HERPES GENITAL

Une maladie grave
dans 4 circonstances

  • Récidives fréquentes : une maladie invalidante
    Les récurences sont un véritable handicap dans la vie affective, sexuelle et socio-professionnelle des patients
    Quand elles sont fréquentes, elles peuvent engendrer anxiété et parfois dépression.
    L'herpès génital induit un comportement d'évitement, une perte de confiance en soi. L'incertitude sur la survenue dans le temps des récurrences maintient les patients sous stress émotionnel continu.
    Le praticien doit être à l'écoute du patient et l'aider dans la prise en charge de sa maladie au quotidien.
    Drédamatiser sans banaliser : tel est l'objectif

  • Quand le retentissement psychosexuel est important
    Comme toutes les MST, il persiste souvent une maladie de honte.
    Le patient se sent coupable d'être porteur de cette maladie. Ce sentiment peut freiner le dialogue avec le partenaire mais aussi avec le médecin.
    Une attitude informative de la part des professionnels de santé est capitale.
    Elle peut aider à atténuer, au niveau du couple, le retentissement psychologique lié à la survenue d'une MST.

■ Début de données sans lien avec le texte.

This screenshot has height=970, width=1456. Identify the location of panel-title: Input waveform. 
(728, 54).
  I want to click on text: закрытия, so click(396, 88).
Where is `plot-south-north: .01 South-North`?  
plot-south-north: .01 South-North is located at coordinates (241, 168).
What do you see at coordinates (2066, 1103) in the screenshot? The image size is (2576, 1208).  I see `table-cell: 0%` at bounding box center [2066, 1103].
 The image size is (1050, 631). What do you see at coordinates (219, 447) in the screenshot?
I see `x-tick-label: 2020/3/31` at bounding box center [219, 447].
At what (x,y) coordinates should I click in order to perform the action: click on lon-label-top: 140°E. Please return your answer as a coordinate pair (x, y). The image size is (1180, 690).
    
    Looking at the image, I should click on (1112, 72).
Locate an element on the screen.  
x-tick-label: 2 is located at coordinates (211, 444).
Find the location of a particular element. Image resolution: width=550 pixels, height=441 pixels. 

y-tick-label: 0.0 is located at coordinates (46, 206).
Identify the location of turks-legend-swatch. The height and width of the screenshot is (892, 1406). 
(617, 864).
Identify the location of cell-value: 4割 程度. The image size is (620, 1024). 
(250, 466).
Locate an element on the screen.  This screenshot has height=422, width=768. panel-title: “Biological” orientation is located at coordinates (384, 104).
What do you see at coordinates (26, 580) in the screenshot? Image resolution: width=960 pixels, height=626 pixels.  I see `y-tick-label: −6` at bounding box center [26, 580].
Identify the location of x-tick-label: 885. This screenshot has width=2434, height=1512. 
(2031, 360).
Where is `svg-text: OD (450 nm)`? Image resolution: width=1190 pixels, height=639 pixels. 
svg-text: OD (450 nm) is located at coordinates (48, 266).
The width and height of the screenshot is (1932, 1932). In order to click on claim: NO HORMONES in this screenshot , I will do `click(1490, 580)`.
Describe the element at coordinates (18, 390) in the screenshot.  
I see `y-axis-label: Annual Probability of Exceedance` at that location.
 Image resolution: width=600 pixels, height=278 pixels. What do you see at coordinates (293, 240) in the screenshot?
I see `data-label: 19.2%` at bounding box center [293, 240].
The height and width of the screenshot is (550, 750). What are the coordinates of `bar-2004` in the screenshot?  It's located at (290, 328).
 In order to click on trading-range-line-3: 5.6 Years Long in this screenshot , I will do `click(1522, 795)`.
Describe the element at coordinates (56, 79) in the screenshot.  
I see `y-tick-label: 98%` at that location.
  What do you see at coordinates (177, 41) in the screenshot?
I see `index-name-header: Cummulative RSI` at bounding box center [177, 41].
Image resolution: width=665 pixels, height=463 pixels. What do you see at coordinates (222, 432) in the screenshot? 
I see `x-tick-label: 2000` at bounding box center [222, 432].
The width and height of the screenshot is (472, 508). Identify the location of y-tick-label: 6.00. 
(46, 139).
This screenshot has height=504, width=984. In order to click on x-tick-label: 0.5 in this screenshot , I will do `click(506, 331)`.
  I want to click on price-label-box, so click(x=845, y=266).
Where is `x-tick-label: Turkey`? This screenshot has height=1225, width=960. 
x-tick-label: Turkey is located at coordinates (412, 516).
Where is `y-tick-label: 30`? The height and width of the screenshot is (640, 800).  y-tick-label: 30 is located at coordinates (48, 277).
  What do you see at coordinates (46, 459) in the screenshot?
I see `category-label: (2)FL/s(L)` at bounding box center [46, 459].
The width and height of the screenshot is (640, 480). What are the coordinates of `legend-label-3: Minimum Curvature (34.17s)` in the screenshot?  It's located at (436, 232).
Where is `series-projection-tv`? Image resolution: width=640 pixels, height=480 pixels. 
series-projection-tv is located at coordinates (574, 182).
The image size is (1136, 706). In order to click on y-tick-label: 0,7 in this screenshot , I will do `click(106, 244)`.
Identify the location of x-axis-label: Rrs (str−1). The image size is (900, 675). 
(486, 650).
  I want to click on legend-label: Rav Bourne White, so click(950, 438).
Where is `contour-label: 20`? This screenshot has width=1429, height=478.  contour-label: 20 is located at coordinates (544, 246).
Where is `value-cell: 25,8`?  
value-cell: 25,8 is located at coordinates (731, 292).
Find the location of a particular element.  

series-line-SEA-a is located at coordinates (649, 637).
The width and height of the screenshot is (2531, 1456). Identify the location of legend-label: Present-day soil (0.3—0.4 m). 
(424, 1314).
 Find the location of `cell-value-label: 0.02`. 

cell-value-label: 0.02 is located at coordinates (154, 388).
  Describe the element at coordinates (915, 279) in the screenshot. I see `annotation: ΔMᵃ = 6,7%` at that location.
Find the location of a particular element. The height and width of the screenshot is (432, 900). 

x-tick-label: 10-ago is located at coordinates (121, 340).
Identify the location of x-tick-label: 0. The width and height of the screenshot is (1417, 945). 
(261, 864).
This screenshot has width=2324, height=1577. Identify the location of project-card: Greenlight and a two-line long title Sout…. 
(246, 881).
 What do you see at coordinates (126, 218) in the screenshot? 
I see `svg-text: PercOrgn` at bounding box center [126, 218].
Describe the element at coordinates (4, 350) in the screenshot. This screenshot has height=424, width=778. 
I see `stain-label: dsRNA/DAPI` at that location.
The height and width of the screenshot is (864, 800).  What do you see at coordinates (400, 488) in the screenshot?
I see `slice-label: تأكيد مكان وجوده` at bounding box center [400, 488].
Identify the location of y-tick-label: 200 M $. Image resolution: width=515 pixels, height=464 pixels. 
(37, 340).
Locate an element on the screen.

  • Herpès et grossesse : l'imprévisibilité fait la gravité pour le nouveau-né
    La survenue d'un herpès génital chez une femme enceinte est préoccupante.
    La contamination touche de 1 à 5 nouveaux-nés pour 10 000 grossesses.
    Lorsque la primo-infection maternelle a lieu lors du dernier mois de grossesse, ou lors de l'accouchement, le risque est majeur (33 à 75 % de risque de containation).
    Les conséquences pour le nouveau-né peuvent être gravissimes : encéphalite herpétique (50% de mortalité, séquelles neuropsychiques graves et fréquentes), atteintes polyviscérales 'foie, poumon,...).
    Voir Guide N°2 : Herpès et grossesse

  • Sujet immunodéprimé : problème de retard de diagnostic
    Les immunodépressions acquises (lymphomes, leucémies, cancers, sida, greffe de moëlle osseuse, transplantation d'organes...) peuvent se compliquer de lésions herpétiques étendues, nécrotiques sources de difficulté de diagnostic.
    Les risques de dissémination viscérale et de surinfection bactériennes et mycosiques sont plus fréquents.